Tapi tak apa, kebahagiaan tidak selalu bisa dinilai dengan uang, Alhamdulillah berkali-kali saya ucapkan karena Allah lahirkan saya ditengah-tengah mereka.
Berhenti bercerita tentang ayah dan ibu, meskipun hingga saat ini keinginan untuk menjadikan mereka cerita di dalam skenario hidup saya, selalu saja ada, tetapi selalu terhenti, kepala dan jari jemari ini tidak bisa tersinkronisasi, seakan-akan kisah mereka begitu sulit untuk dibahasakan dengan kata-kata. Walhasil, seperti halnya hanya Allah yang tahu seberapa besar rasa cinta saya, seorang hamba pada Nya, maka hanya Allah pula lah yang tahu seperti apa kiranya rasa cinta saya pada kedua orang manusia yang sudah begitu berjasa di dalam hidup saya.

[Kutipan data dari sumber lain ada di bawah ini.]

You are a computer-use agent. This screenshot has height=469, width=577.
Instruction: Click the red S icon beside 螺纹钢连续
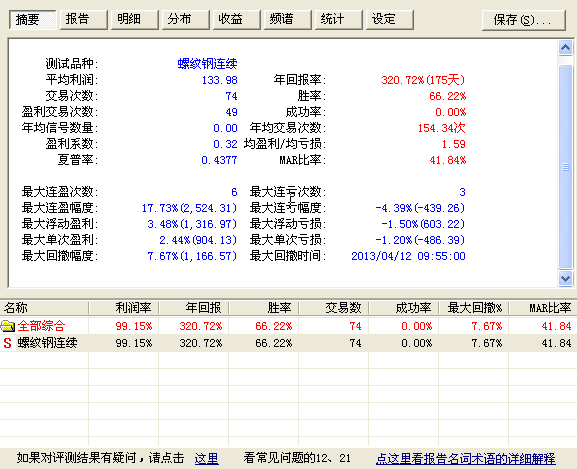tap(7, 343)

Hujan masih mengguyur bumi bontang yang tak gersang tetapi terkadang panas meradang, membuat keringat bercucuran. Seorang teman berkata ‘di sini sering terjadi hujan lokal’ sedikit bertanya-tanya di dalam hati, seolah bisa membaca apa yang ada di kepala saya, ia kembali melanjutkan ‘ya, kan banyak asap pabrik, terjadi kondensasi, bla…bla..bla..’, oh pantas hujan dengan intensnya sering turun di kota ini, banyaknya asap, turut mempercepat proses terjadinya hujan, ditambah lagi, kota ini berada di dekat pantai, dimana-mana terdapat pelabuhan.
Matahari semakin malu untuk menampakkan diri, entah kenapa saya ingin berada di sini, menyebrangi 2 pulau, berada berkilo-kilometer jauhnya dari ayah dan ibu yang membesarkan saya. Saya pun tidak tahu bagaimana mulanya, hanya, inilah jalan yang Allah tunjukkan pada saya, hanya mencoba menjalankan skenario yang Dia berikan dengan sebaik-baiknya, agar Ia tidak kecewa pada saya hamba Nya.